Productivity is a word I used to obsess over.
I devoured endless books, blogs, listicles, infographics, and webinars in search of the best tools to make me more productive and focused.
I ultimately achieved my goal. I became ruthlessly organized and focused, building a system David Allen would be proud of.
I learned to direct my attention to where it needed to be and cut out distractions. I was a paragon of productive proclivity!
mission accomplished?
I was so passionate and dedicated to this quest that I started teaching workshops to local nonprofits, helping them manage their resources in their lean and hectic environments.
I dreamed of becoming a productivity consultant (though I had no idea how to get there or what that looked like). I was more productive, but I was also highly dissatisfied.
the productivity problem
The problem was that I became very efficient at doing work I didn’t enjoy and never stopped to figure out why I was doing it.
Talk about counter-productive! My job then didn’t fulfill or challenge me, so I thought becoming more productive would improve things (spoiler: it didn’t). I was putting all my eggs in the wrong basket.
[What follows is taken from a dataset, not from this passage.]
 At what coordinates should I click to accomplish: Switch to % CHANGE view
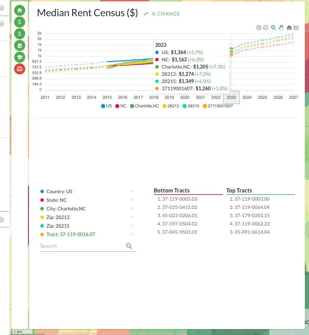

I learned productivity isn’t a panacea for job dissatisfaction. Nor is it a way to squeeze every last drop of effort from people.
reprogramming the productivity paradigm
Through this lens, productivity is a passionless, mechanical, transactional perspective that treats humans as units of production without considering meaning, impact, or fulfillment.
Productivity, like minimalism, has been homogenized into countless aforementioned books, blogs, listicles, webinars, and infographics that echo the same generic rhetoric.
They’re filled with rigid systems, complicated flow charts, and bland sound bites that sound wise but fail to address the deeper issue at play. Why do you want to be more productive? Why do you want to do more work?
Me? I’d rather do less work but have that work be more impactful and satisfying.
I prefer to do the things that fulfill and recharge me and spend much less time doing banal administrative tasks like checking email or struggling to pay attention in meetings in which I have no stake.
Productivity moving forward
Today, I view productivity as a way of organizing your resources so that you’re freed up mentally and physically to spend them pursuing things that are meaningful to you and impact the rest of the world.
This way, productivity becomes a conduit for deeper work – not a trend influencers and “gurus” use to make money.